Senior pair surpasses competition at speed of light


Reilly Blum

LAB RATS: Ali, the robotics team’s captain, and Carson, the sub-team leader of electrical, put rivets into the chassis for a robot that will be able to launch balls into a goal.

Seniors Sajjad Ali and Isabelle Carson know a thing or two about polarized light. Their science fair project, which explores the effects of polarized light on solar cell yield, is one of only three projects in Atlanta to progress to both the state and international competitions directly from the regional round.

“[Our project] is based around the idea that light is three-dimensional,” Ali said. “If you cut out one of those dimensions, do the voltage and current change by 50 percent? Or 100 percent? Or does something else happen?”

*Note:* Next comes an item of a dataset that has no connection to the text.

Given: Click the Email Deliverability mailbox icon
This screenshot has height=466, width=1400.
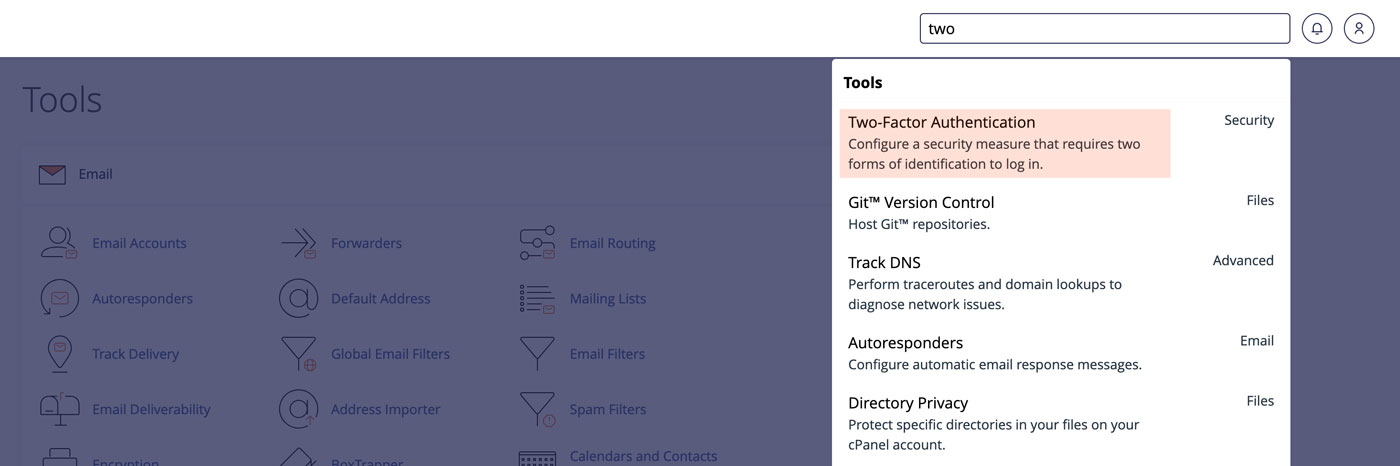Looking at the screenshot, I should (59, 409).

For such a heady subject, Ali and Carson somewhat surprisingly conceptualized their idea the night before topics were due.

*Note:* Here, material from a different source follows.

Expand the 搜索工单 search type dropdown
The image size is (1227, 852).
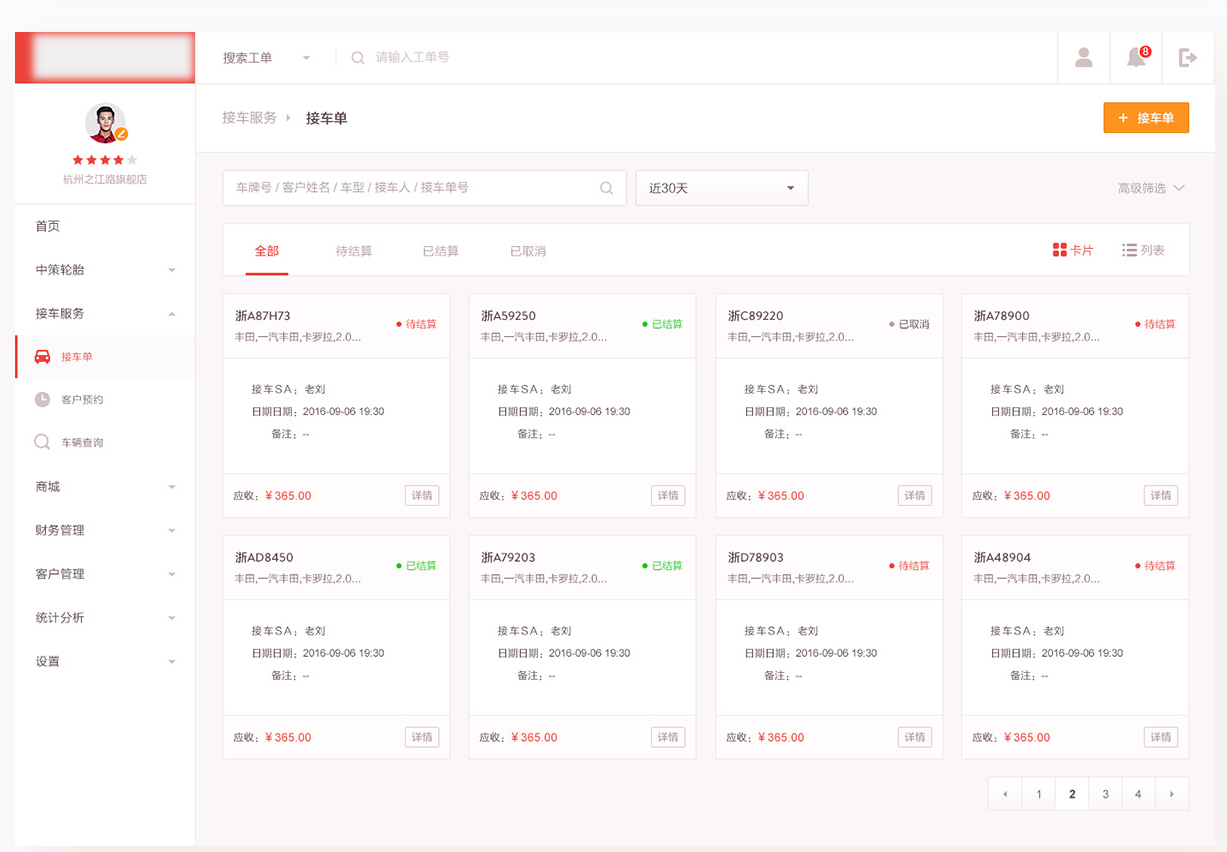[x=266, y=58]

“We didn’t really have time to think,” Carson said.

Ali and Carson were drawn to study polarized light with this particular topic because it was relatively untested.

“When we did a little bit of looking around on Google about how polarized light affects cells, there was nothing,” Ali said. “Absolutely nothing. We realized that even if it was a basic explanation, it was something that hadn’t been done before.”

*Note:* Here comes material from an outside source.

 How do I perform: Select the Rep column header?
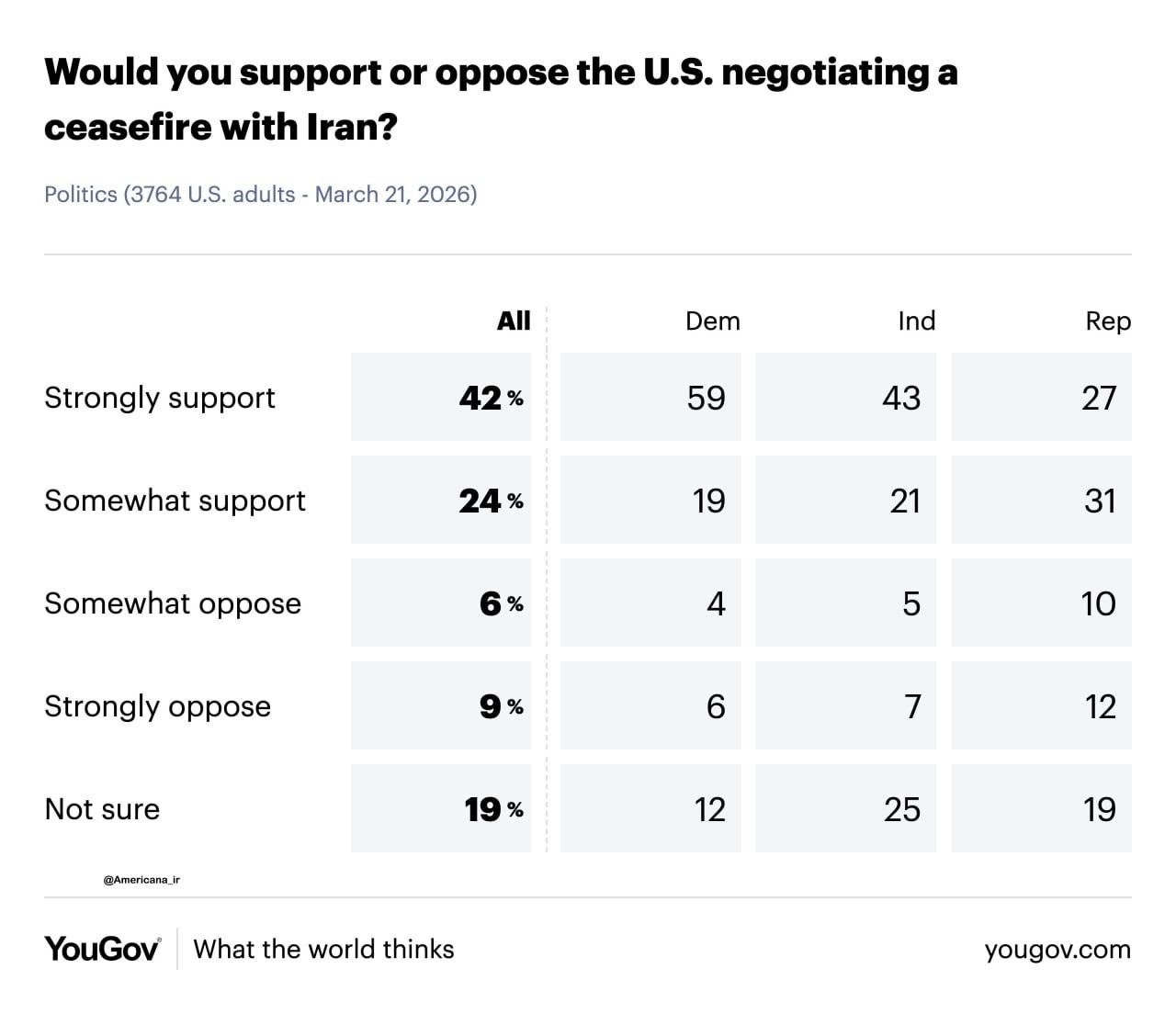coord(1108,321)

Using only a LabQuest borrowed from Physics teacher Luke Esposito, Carson and Ali went to work on their project a mere week before it was due.

“Sajjad and Isabelle are a unique situation in the sense that they came across a good idea at the right time and had the right skills and background knowledge to bring it together all at once,” said Andrew Nichols, Grady’s gifted education lead teacher. “They were really lucky in that they landed on a good idea and had the right intersection of previous knowledge. Everything just came together.”

Esposito said that the pair polarized sunlight hitting a solar cell with a filter; because polarizing filters cut the intensity of light by 50 percent, Ali and Carson hypothesized that the light’s current and voltage would halve as well.

“The current was cut in half, but the voltage stayed almost the same,” Esposito said. “In other words, the energy that they were giving the electrons was pretty much the same as if they didn’t have a polarizing filter there, but the current was weakened.”

Since the pair had little prior understanding of the theory behind their results, the project required a slew of research into complex physics topics such as wave particle duality and Planck’s formulas.

Luckily, their natural curiosity surrounding polarized light led them to enjoy the process.

“I’ve always been a math person, and Sajjad has always been a physics person,” Carson said.

Ali said that their specific interests lent themselves well to collaboration; after  investigating the relationship between current and voltage curves, and finding that their results didn’t follow Ohm’s law, Ali suggested that he and Carson make their own current-voltage curve specifically for solar cells.

“And then Isabelle explained to me why that was really dumb mathematically,” Ali said. “From a physics standpoint it would be interesting, but from a math standpoint, it’s really, really simple.”

Ali and Carson noticed as they progressed to the regional fair that  many of their competitors relied  heavily on outside resources. Unlike their competition, however, Carson and Ali completed their project without the help of Georgia Tech mentors or labs.

“We wanted to do something that we could do on our own and make the conclusions on our own, just by doing research,” Ali said. “I think that that’s one of the things that set our project apart. It was much more home-grown [than the others], because we were interested in it and [didn’t complete it] in order to win.”

On May 8-13, Ali and Carson will present their project at Intel’s international competition in Phoenix. Until then, they will continue to improve their project; at the international level, students must present practical applications and detail the logistics for implementing their ideas.

“We really have to step it up,” Ali said.

With afternoons and weekends devoted to robotics, Ali and Carson anticipate a period of “crunch time.” Fortunately, however, the pair considers their project to be a labor of love.

“We got extra credit [for completing a science fair project], but that didn’t really matter to us,” Ali said. “[This project is] just something that we find fun. The kind of research and curiosity that we have with math and physics is something that you can apply and it really matters.”

Six other Grady projects have progressed to the state fair, which will be held at the University of Georgia throughout the weekend of April 2. Some of these projects may then advance to Intel’s International fair.